Não podemos falar em democracia quando a emissão de uma opinião sujeita a pessoa a ter sua vida destruída por grupos que se escudam no anonimato para espalhar mentiras e fazer ameaças. Isso está acontecendo, é mais comum do que se pensa e, mais grave, quase sempre fica impune.

É o fim da impunidade que coloca em pânico quem já perpetrou os crimes. Tanto faz se foi feito na internet ou fora dela, crime é crime. A CPMI tem muito mais facilidade para quebrar sigilos, rastrear pessoas, requerer informações e colher depoimentos. Quem já cometeu os crimes vai gritar apavorado como se estivesse em defesa da "liberdade de expressão".

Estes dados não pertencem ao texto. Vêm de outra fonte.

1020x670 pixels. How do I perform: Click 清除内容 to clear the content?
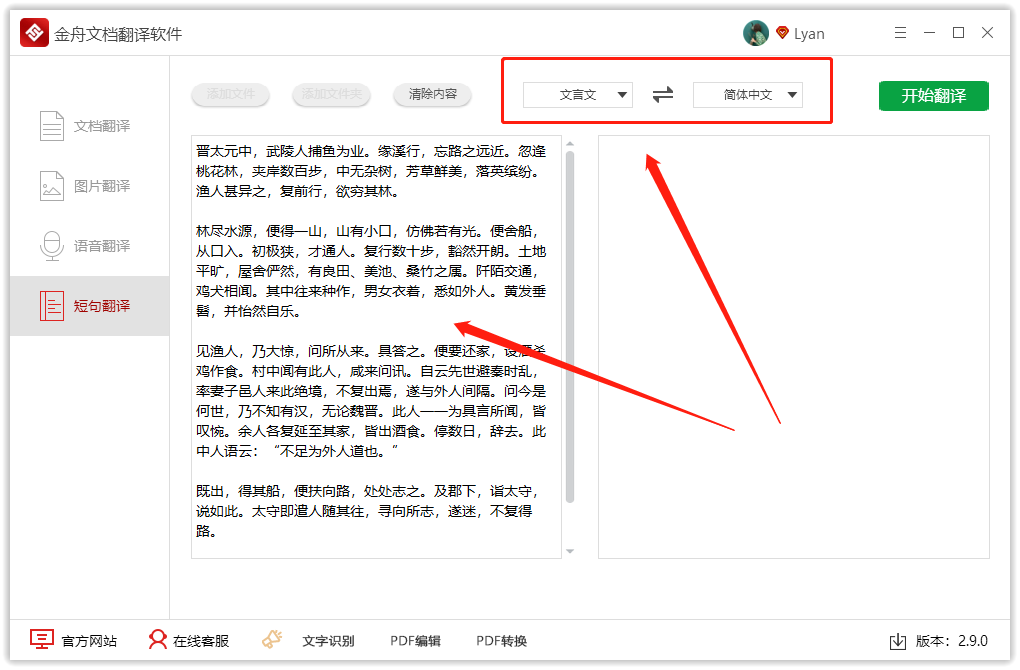pos(431,94)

São justamente esses anônimos os inimigos da liberdade no Brasil. Não há liberdade quando se dá a grupos ligados a gente agressiva o condão da invisibilidade.

É urgente que sejam aprimoradas as relações cibernéticas no Brasil. Não é possível que justamente os grupos mais violentos e capazes de qualquer transgressão moral sejam os mais beneficiados com o advento das novas tecnologias de comunicação. Para que tenhamos liberdade real é necessário conter os que pretendem se unir nas sombras e ganhar pela força, pela ameaça, pela destruição de reputações.

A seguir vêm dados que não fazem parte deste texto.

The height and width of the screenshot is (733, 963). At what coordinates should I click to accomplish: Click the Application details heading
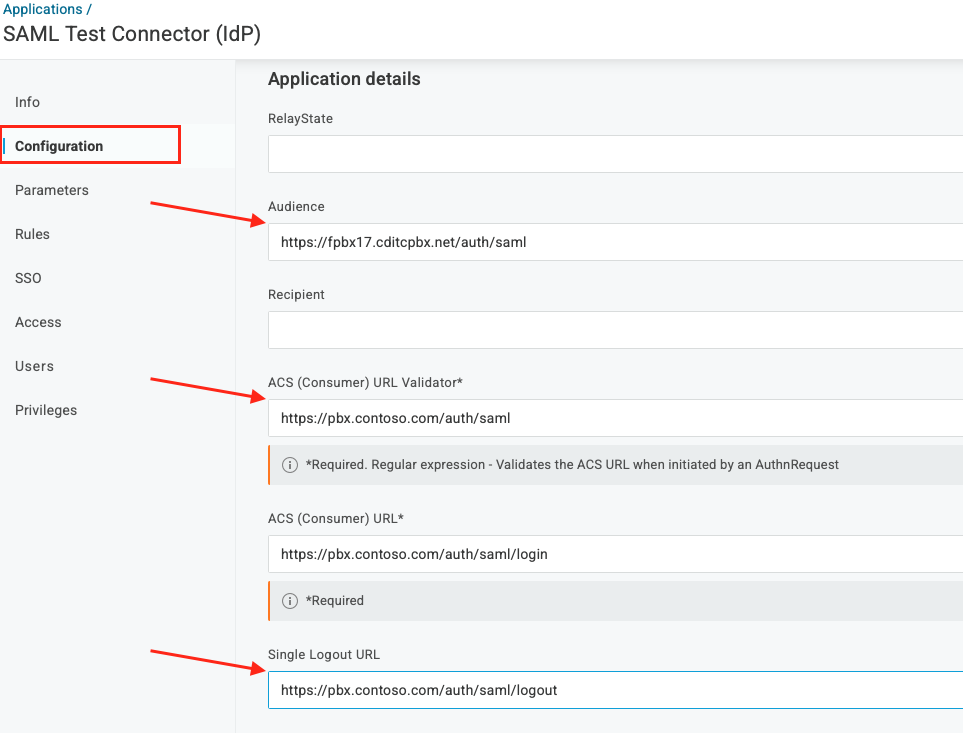click(x=344, y=79)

Não descarto a possibilidade, temida por muitos, de que o Congresso Nacional tente aproveitar o debate para cercear a divulgação dos malfeitos de políticos. Sobretudo porque essa legislatura entrou prometendo mudança e está entregando um belo abacaxi. Cabe à opinião pública olho vivo e cobrança para que os deputados que nos representam desempenhem sua função no interesse do povo, encontrando uma forma de enquadrar na lei os que insistem em caminhar fora.

O desafio está lançado em muitos países. Em boa parte deles, a população é quem tem de se agachar aos maus e pagar o pato de um debate público agressivo porque as plataformas das redes sociais vivem de tráfego, de cliques. Esse esquema pode até poluir o ambiente mas gera muito mais cliques do que qualquer coisa lícita. Precisamos evitar a metástase, sufocar esse câncer e colocar o debate público em liberdade outra vez.